Deze ideeën worden ook toegepast op het eigen leven. Leven en dood worden niet als
tegengestelden gezien, maar als twee complementaire elementen. En het nieuwe jaar is bijvoorbeeld
het begin van een nieuw leven, het is niet de som van voorgaande jaren.
De ruimte wordt in deze visie gezien als een web van kosmische, natuurlijke en menselijke relaties.
De mens kan zich daarom niet alleen voelen op de aarde.
In de Mapuche cultuur, een indianengroep in Chili, zijn er 4 grote principes die dit onderstrepen:
- Dualiteit: tegengestelden worden steeds als complementair beschouwd en zo wordt er
eenheid gevonden in de natuurlijke en menselijke diversiteit. Deze dualiteit wordt
doorgetrokken in de organisatie van de samenleving.
- Complementaire tegenstelling: Met dit principe wordt de natuurlijke omgeving beschreven:
dag en nacht, zaaien en oogsten, bergen en valleien,… De kijk op de natuur wordt hierdoor
vorm gegeven.
- Kosmologisch beginsel: Hierin staat het concept Pacha Mama centraal, Pacha Mama is veel
meer dan “de aarde” en heeft een ruimte-, tijds-, culturele en historische dimensie.

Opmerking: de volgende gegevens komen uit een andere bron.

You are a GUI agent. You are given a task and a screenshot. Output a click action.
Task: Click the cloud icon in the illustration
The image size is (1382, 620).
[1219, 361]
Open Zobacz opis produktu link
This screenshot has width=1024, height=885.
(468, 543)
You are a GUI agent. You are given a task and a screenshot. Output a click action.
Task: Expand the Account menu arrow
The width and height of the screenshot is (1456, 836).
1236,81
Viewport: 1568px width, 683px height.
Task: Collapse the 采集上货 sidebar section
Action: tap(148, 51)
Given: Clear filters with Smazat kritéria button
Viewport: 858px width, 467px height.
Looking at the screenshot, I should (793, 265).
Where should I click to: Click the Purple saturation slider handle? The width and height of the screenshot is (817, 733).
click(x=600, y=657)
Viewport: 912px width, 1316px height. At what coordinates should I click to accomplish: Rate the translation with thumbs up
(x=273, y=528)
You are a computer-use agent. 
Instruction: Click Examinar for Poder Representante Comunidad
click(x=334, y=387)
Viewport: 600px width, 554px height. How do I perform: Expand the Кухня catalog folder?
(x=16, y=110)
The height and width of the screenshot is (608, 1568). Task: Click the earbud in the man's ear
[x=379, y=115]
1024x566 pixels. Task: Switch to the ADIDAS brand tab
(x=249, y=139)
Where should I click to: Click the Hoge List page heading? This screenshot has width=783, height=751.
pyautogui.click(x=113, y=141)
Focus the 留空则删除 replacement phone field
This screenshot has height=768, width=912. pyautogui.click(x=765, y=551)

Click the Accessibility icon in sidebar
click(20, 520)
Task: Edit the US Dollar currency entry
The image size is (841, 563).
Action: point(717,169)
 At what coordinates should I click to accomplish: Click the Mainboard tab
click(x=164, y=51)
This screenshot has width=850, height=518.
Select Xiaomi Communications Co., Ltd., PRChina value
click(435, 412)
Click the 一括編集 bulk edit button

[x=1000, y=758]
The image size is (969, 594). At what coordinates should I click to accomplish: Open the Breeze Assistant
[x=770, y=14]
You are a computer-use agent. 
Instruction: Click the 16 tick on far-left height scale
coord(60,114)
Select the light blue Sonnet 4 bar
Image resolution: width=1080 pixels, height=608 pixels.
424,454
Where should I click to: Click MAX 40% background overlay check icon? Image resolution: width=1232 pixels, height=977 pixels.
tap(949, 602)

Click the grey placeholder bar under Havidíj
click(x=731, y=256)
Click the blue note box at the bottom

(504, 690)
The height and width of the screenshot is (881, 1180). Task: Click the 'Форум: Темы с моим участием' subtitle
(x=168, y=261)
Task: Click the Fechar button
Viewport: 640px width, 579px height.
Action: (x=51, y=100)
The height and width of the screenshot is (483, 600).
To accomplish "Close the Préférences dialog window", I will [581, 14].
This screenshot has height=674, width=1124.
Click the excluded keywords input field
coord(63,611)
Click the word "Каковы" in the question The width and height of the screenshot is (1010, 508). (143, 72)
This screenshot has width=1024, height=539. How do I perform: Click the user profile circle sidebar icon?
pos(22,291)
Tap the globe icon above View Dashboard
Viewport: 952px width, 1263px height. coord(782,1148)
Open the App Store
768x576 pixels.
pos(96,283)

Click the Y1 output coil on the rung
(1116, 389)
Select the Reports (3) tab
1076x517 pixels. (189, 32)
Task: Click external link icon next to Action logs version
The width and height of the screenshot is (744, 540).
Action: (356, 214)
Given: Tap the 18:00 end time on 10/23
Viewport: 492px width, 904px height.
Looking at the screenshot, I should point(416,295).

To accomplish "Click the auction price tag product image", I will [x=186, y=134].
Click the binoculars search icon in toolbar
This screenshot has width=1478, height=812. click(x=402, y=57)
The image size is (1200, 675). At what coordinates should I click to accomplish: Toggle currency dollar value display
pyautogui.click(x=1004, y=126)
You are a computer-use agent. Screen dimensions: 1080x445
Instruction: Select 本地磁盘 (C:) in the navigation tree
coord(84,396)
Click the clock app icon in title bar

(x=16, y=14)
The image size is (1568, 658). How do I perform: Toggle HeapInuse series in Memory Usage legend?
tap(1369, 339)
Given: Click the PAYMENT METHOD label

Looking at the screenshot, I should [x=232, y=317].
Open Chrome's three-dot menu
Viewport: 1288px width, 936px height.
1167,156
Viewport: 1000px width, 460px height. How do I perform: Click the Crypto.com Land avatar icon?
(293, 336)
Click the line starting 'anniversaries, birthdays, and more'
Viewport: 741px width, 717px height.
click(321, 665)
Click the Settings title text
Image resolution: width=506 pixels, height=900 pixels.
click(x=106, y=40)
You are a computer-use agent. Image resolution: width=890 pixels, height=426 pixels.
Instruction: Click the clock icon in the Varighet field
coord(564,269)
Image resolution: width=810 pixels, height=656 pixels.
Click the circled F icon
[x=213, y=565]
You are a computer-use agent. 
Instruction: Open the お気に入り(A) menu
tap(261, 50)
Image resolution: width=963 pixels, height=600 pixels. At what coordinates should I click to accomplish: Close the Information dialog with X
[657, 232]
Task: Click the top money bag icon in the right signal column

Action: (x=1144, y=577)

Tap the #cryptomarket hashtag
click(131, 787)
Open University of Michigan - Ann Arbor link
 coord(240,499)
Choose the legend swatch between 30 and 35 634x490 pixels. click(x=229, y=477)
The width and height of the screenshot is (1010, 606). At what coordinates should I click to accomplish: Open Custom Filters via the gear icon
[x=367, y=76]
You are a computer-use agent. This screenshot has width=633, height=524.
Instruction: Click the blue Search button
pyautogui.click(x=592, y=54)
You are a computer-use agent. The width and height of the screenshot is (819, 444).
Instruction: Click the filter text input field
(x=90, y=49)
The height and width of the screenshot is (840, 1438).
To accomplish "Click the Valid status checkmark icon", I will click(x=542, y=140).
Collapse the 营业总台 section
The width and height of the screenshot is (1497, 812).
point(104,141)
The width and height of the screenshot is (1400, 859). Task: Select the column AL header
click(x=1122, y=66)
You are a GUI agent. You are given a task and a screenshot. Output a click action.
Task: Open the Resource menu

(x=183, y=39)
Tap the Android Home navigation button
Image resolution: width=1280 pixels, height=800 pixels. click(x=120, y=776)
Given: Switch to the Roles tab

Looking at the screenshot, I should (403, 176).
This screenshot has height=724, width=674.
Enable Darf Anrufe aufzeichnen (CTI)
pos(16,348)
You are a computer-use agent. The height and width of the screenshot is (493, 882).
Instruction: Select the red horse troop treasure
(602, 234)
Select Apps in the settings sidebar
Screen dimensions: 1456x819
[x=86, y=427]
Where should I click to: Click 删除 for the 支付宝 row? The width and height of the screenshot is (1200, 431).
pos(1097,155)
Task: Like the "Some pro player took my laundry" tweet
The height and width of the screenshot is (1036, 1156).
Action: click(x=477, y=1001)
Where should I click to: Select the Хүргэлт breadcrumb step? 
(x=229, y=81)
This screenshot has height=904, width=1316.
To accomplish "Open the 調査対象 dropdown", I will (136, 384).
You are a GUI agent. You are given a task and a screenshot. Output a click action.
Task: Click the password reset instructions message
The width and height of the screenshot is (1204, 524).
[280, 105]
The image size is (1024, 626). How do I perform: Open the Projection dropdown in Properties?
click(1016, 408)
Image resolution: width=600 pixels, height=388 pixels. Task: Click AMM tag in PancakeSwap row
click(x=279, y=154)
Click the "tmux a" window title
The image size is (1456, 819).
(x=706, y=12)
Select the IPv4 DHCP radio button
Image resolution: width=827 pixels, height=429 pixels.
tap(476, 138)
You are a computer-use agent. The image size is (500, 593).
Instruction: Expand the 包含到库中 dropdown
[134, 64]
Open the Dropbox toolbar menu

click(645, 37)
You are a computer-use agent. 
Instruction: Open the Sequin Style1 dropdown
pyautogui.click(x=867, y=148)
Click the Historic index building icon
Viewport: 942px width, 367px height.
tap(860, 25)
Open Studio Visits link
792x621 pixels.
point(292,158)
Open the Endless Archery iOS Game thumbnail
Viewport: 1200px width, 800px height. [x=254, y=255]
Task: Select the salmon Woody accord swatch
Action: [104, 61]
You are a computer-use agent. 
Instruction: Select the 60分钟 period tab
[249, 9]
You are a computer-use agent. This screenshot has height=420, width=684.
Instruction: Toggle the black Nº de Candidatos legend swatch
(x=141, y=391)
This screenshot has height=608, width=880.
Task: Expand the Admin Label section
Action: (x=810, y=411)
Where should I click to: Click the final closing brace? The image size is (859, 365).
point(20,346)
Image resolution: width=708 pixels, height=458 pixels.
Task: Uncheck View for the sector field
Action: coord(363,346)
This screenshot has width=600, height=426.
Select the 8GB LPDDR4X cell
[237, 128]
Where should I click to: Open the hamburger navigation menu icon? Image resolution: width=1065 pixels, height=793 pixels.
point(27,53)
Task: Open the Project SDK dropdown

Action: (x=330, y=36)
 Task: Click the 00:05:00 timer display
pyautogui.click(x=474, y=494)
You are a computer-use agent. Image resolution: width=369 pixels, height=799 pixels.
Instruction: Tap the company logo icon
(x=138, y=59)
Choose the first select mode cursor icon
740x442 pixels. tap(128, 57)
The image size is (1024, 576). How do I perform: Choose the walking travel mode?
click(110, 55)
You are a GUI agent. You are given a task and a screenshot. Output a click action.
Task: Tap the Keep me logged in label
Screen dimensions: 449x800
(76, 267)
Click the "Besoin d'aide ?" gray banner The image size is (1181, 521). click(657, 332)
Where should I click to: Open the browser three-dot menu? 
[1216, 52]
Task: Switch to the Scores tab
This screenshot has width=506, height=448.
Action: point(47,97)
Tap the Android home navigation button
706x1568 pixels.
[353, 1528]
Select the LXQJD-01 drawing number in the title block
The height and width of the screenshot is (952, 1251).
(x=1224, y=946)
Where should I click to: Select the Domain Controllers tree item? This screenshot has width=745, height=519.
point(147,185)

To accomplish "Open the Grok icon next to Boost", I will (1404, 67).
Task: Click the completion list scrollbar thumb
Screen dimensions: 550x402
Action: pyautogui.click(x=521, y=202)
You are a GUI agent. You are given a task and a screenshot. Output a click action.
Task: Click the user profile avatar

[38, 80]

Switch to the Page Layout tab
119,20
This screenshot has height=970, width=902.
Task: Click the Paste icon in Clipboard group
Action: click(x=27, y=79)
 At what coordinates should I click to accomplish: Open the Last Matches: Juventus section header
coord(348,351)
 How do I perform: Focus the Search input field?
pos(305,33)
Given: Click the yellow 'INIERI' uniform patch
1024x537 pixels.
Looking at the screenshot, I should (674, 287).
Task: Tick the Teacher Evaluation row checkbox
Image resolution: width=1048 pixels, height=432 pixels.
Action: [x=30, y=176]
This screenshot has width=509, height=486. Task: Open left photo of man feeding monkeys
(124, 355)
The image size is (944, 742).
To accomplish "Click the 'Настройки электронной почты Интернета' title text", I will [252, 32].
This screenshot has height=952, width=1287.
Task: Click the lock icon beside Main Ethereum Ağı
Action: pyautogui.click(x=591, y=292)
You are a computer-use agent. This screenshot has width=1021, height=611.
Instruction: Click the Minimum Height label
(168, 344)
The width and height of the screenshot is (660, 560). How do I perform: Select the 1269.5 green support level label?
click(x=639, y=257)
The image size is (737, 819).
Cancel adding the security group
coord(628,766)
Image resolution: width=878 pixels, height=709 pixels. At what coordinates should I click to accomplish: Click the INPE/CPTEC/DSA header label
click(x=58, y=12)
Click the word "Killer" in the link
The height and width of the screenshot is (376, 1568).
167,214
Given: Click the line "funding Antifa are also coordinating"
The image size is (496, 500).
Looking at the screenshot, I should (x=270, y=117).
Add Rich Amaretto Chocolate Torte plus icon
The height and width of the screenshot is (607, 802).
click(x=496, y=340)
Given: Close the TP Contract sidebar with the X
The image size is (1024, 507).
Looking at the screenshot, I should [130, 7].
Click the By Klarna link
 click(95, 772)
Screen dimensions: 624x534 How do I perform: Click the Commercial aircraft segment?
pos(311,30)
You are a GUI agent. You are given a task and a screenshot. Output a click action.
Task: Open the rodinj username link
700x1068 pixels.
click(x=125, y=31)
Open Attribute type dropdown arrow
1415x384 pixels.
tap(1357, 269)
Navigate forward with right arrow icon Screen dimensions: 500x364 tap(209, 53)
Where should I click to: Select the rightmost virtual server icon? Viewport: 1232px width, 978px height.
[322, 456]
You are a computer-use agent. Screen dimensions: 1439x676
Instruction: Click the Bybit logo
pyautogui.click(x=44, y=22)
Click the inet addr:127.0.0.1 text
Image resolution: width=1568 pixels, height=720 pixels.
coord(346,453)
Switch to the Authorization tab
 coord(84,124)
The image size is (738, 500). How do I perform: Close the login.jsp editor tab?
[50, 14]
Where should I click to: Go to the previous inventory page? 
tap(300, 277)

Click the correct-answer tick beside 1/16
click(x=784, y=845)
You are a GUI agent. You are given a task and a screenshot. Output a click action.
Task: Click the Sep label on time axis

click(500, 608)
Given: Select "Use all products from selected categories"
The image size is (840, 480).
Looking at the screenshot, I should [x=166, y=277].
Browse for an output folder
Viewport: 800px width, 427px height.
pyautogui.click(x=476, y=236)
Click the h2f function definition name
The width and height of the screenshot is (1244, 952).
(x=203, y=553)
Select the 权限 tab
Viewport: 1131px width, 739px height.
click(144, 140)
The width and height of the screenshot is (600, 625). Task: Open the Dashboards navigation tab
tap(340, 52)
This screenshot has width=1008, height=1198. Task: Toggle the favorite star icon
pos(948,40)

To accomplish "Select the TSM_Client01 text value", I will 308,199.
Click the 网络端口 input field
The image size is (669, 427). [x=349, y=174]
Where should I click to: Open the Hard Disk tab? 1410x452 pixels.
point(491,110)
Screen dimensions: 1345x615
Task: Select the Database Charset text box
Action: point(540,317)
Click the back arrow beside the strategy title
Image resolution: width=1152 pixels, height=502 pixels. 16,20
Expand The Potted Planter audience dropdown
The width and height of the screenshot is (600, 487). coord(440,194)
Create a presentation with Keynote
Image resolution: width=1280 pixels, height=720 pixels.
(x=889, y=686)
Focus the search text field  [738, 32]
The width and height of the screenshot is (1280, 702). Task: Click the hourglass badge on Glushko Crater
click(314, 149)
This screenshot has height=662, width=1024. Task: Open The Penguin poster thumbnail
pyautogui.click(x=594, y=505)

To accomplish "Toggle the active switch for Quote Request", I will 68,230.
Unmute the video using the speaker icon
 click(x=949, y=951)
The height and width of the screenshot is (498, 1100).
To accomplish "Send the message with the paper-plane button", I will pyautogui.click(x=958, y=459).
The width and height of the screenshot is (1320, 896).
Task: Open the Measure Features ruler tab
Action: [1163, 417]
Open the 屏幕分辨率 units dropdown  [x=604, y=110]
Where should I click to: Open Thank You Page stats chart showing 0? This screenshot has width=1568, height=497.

- Gemeenschapsleven: Kennis van de voorouders, het spirituele leven, gebruiken, kosmologie
en culturele waarden vormen de basis voor de vorming van de gemeenschapsleden. Hun
14
sociale relaties en mentale kader worden door deze dingen aangedreven. Nieuwe kennis en
waarden komen voort uit reële ervaringen in plaats van uit abstract denken.
Het is dus niet juist de inheemse visie af te doen als mystiek en folklore, ze hebben een holistische kijk
ontwikkeld op wat hen omringt, op de wereldse en kosmische processen, hieruit zijn waarden en
normen, geloof, gebruiken, sociale systemen, enzovoort gegroeid.
4. Mythen en legenden
Mythen zijn “heilig”, ze verklaren alles wat rondom ons gebeurt en verantwoorden op die manier de
oorsprong van het water, het vuur, de lucht, de aarde, de bergen, de rivieren, de planten, de dieren,
de mens, zijn geboorte, zijn dood, enzovoort. Een mythe kan op verschillende manieren tot uiting
komen: via een rite, een dans, gezangen, beelden en dus ook via mondelinge overleving.
Overal ter wereld is de omgeving waarin een gemeenschap leeft de inspiratiebron voor het ontstaan
van legenden, mythen en volksverhalen. Dit is in Ecuador niet anders. In de provincie Esmeraldas, die
aan de kust ligt, zijn er bijvoorbeeld tal van verhalen over de oceaan, in de Sierra heeft men het dan
weer vaker over de mythische bergen die hen omringen.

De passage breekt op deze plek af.